On Apr 22, 2011, at 11:57 AM, Abhijit Gadgil wrote:
>
> Thanks for the quick reply, please see below.
>
> On Fri, Apr 22, 2011 at 10:32 PM, Robert Ferrell <ferr...@diablotech.com>
> wrote:
> I add an array of dates to the PyTables file. That array just keeps track of
> which dates are stored. When I append a new date of data I just check
> whether that date is already in the file or not. For me that is simpler than
> involving SQL.
>
> This is something very obvious that I overlooked, still there's a minor
> glitch in using this and that is - the data is not very consistent. Sometimes
> for a date, a given entry is repeated twice. However, such cases too few,
> maybe 5-10 in about 1000-2000 dates. I'll follow this path.
>
> BTW, what I found handy was to put the downloaded data into a particular data
> format, and then the interface for my PyTables file only has to know about
> that data format
>
> Pardon my ignorance, but I've just spent a couple of days with pytables and
> hence I am not aware of many features of pytables, let alone their optimum
> use. Can you please elaborate?
I built a class which includes an interface for putting data into a PyTables
file. The input interface accepts only instances of a particular class (not
exactly true because of inheritance and duck typing).

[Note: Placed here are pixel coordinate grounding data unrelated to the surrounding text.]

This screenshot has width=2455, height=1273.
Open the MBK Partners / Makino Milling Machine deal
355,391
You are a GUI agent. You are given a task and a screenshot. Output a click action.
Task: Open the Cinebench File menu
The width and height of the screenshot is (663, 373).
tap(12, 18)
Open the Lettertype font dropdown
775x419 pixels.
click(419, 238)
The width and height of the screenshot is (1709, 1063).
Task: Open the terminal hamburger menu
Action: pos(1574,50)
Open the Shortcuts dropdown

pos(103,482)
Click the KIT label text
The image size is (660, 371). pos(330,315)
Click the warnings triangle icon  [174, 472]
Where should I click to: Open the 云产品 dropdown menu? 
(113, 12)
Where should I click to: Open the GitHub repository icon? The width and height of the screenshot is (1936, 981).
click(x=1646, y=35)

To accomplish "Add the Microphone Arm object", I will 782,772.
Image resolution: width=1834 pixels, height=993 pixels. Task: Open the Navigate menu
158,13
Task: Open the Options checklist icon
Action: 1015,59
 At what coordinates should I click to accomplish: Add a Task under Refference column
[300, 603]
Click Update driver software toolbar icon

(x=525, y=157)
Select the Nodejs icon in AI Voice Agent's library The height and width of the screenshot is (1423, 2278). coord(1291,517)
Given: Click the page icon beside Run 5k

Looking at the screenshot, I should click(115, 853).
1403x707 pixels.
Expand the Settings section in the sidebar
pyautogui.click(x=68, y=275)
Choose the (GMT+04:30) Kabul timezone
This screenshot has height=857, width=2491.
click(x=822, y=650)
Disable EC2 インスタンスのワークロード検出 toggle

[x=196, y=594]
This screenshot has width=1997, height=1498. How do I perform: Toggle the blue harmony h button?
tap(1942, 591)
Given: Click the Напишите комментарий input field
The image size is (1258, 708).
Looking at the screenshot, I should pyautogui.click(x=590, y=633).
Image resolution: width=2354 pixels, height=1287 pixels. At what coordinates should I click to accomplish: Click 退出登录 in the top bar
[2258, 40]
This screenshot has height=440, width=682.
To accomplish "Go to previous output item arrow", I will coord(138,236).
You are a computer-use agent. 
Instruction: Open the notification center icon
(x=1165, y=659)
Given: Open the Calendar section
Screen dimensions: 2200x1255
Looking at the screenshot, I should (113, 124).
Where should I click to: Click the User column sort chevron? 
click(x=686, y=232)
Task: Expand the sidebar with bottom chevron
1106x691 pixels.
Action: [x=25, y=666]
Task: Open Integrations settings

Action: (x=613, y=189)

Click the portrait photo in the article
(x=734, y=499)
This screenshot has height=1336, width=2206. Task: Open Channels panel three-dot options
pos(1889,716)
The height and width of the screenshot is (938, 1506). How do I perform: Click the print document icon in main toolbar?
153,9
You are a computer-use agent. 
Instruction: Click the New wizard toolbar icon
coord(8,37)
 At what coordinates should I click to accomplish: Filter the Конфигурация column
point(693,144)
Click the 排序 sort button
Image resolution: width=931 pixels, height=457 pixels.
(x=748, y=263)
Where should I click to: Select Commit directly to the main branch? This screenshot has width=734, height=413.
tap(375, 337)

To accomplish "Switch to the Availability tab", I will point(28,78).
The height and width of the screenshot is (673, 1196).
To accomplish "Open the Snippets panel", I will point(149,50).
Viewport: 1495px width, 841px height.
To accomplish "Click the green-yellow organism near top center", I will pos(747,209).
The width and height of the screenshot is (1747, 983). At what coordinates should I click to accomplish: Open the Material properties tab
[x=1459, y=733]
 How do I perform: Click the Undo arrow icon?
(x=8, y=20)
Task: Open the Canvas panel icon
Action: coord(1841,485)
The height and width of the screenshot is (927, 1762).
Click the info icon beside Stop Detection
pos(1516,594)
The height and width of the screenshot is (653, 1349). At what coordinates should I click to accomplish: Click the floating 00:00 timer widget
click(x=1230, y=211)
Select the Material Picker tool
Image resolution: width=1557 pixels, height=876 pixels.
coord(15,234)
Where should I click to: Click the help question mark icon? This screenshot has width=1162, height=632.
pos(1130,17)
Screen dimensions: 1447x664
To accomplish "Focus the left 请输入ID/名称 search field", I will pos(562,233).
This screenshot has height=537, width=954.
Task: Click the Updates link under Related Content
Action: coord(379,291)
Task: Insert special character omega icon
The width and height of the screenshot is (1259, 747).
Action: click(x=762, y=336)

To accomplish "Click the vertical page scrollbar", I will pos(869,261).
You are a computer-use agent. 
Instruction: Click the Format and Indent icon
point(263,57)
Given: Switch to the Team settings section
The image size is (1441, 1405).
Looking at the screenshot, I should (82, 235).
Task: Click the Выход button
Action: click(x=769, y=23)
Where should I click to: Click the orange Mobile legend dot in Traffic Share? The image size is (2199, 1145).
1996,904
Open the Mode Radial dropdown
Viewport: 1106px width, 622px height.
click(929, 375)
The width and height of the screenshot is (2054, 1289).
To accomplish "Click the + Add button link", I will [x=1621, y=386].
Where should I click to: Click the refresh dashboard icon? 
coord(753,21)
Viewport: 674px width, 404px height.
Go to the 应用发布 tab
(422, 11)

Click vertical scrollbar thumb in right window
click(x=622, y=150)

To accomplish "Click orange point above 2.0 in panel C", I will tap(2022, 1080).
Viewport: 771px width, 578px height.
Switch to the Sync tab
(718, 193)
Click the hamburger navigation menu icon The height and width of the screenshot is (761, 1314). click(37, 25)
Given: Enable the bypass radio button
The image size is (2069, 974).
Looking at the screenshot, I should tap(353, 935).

My data comes from a few different sources. For each source I accumulate the
data, then generate an instance the class that I can input into my PyTables
file. That way I keep the data translation methods out of the data storage
stuff. Also, I sometimes have to clean the data, so I do that (when possible)
before I try to store it.
-robert
>
> Thanks
>
> -abhijit
>
> -r
>
> On Apr 22, 2011, at 10:20 AM, Abhijit Gadgil wrote:
>
> > Dear All,
> >
> > I agree, similar questions would be discussed here many times here on the
> > list. I've some peculiar requirements, which have got mostly to do with the
> > way I am importing data to pytables.
> >
> > I've a csv file of about 2-4k entries generated everyday, which has data
> > for different scrips and such files for about 8-10 years. Initially, when I
> > was not knowing much about pytables, I started with good old sql way and
> > the DB size there is currently about 4G. But with pytables, I expect it to
> > be around 1-2G. So the size of the data is not such a concern as of now,
> > but it'd grow as one goes along. My questions are as follows
> >
> > The way I am structuring the data is -
> >
> > I create a group and in the each group, there's a separate table for each
> > of the instruments in the group and entries for all dates for a given
> > instruments are rows for the table. This looked to me a better choice than
> > having one big table and having all the instruments data as rows. Is this
> > the right choice?
> >
> > The other question is a little important to me - The way I populate the
> > table is I download data everyday and push it to the table. So far so good
> > - my real concern is - it is very likely that I download and push the data
> > for a given date twice in the table. In the sql counterpart, primary keys
> > come to the rescue. But there's no such a choice available with pytables
> > (to the best of my knowledge). Would that have to be handled in the
> > application? One alternative that I am thinking is - actually populating an
> > SQL table along with pytables when inserting the data and SQL table will
> > take care of the integrity part (not clean, but best I can think of as of
> > now). Are there any other alternatives?